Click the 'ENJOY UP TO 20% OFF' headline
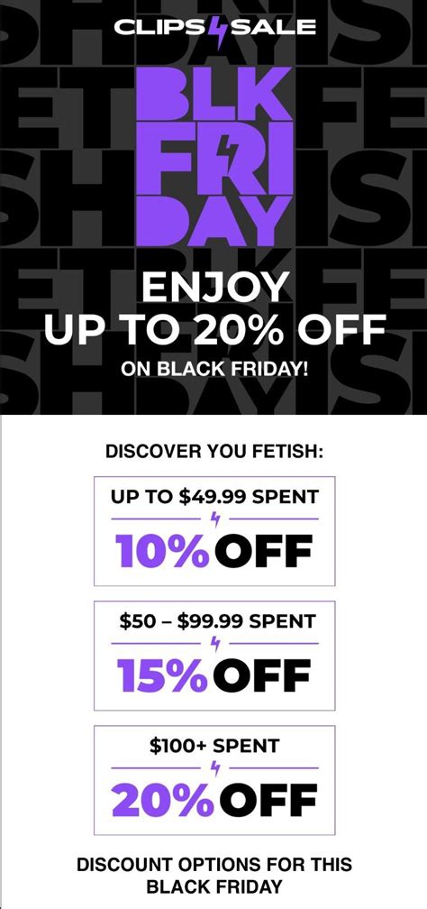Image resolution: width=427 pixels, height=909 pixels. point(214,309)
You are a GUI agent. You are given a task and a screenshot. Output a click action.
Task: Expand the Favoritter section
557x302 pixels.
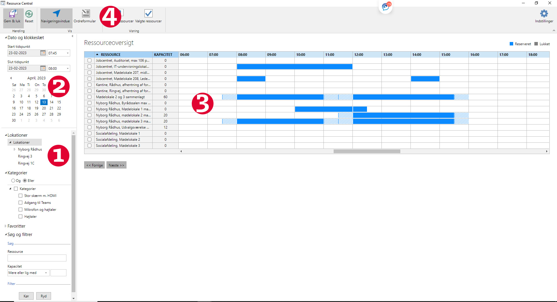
- - -
EXERCISE DESCRIPTION: Text only, pictures out: give every record again as written.

OUTPUT FOR THIS TASK:
Click the 'ENJOY UP TO 20% OFF' headline
Image resolution: width=427 pixels, height=909 pixels. point(214,309)
You are a GUI agent. You are given a task and a screenshot. Output a click action.
Task: Expand the Favoritter section
557x302 pixels.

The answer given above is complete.